Erişim logları meselesine ayrıca dikkat etmek gerekiyor. Verilerinize yazılım firmasının teknik ekibinden kimlerin erişebildiği, bu erişimlerin kayıt altına alınıp alınmadığı ve bu kayıtları sizin talep etmeniz durumunda paylaşıp paylaşmayacakları sözleşmede açıkça düzenlenmeli. Özellikle muhasebe ve finans verilerinde, yetkisiz erişim hem ticari sır ihlali hem de vergi mevzuatı açısından sorun yaratabilir. İyi bir hizmet sağlayıcısı, kendi teknik personelinin müşteri verilerine erişimini sınırlayan iç prosedürlere sahip olduğunu belgesiyle gösterebilmeli.
Pratikte karşılaşılan en büyük güçlük, Türkiye’deki KOBİ’lerin büyük çoğunluğunun bu tür sorular sormadan sözleşme imzalamasında yatıyor. Yazılımın özellikleri ve fiyatı ön plana çıkıyor; veri barındırma koşulları ise sözleşmenin arka sayfalarında, küçük puntolu metinlerde kalıyor. Üstelik bazı hizmet sağlayıcıları, veri merkezini üçüncü bir firmaya taşeron olarak devrettiğinde asıl sözleşme ile fiili uygulama arasında boşluklar oluşabiliyor. Hizmet kesintisi yaşandığında ya da şirket kapandığında verilerinize nasıl ulaşacağınızı ve hangi formatta teslim alacağınızı önceden netleştirmemek, ciddi operasyonel kırılganlık yaratıyor.

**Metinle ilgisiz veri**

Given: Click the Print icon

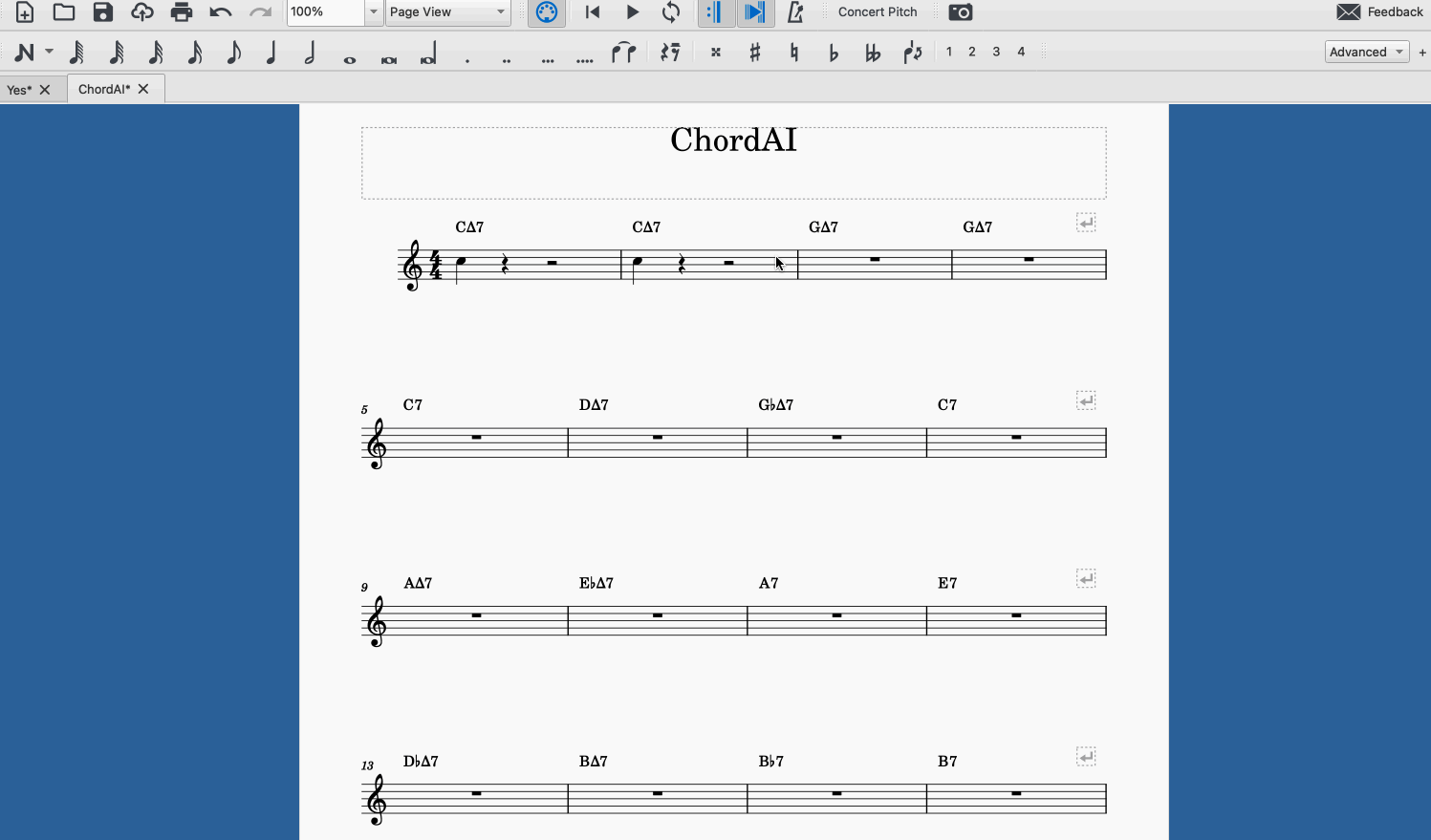Looking at the screenshot, I should coord(181,12).
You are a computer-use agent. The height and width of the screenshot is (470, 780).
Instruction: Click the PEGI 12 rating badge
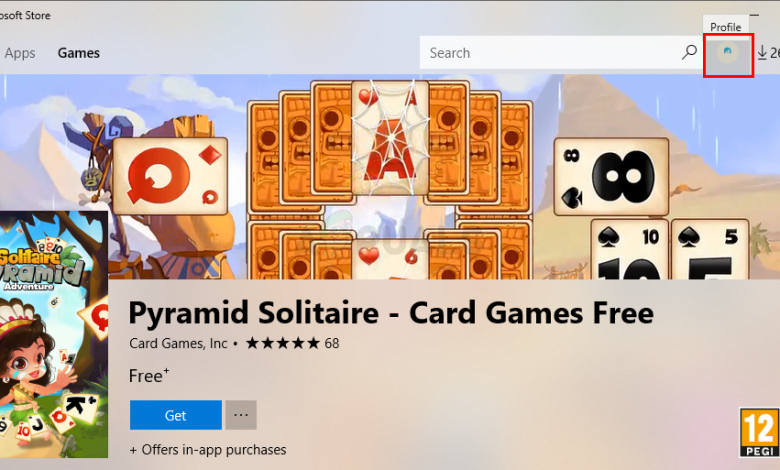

İnternet tabanlı bir yazılım hizmeti değerlendiren KOBİ yöneticisi için pratik karar kriterleri şunlar olmalı: sunucuların fiziksel konumunu yazılı teyit edin; erişim loglarının tutulup tutulmadığını ve talep halinde paylaşılıp paylaşılmayacağını sözleşmeye ekleyin; veri yedekleme sıklığını ve yedeklerin nerede saklandığını öğrenin; hizmet sonlandığında verilerinizi hangi formatta ve ne kadar sürede teslim alacağınızı netleştirin. Bu dört maddeyi karşılayamayan bir hizmet sağlayıcısıyla çalışmak, yazılımın tüm teknik avantajlarını gölgede bırakacak riskler taşıyor. Fiyat ve özellik listesi ne kadar cazip olursa olsun, verinin nerede durduğunu bilmeden imzalanan sözleşme, yöneticinin en temel sorumluluğunu yerine getirmediğinin göstergesi.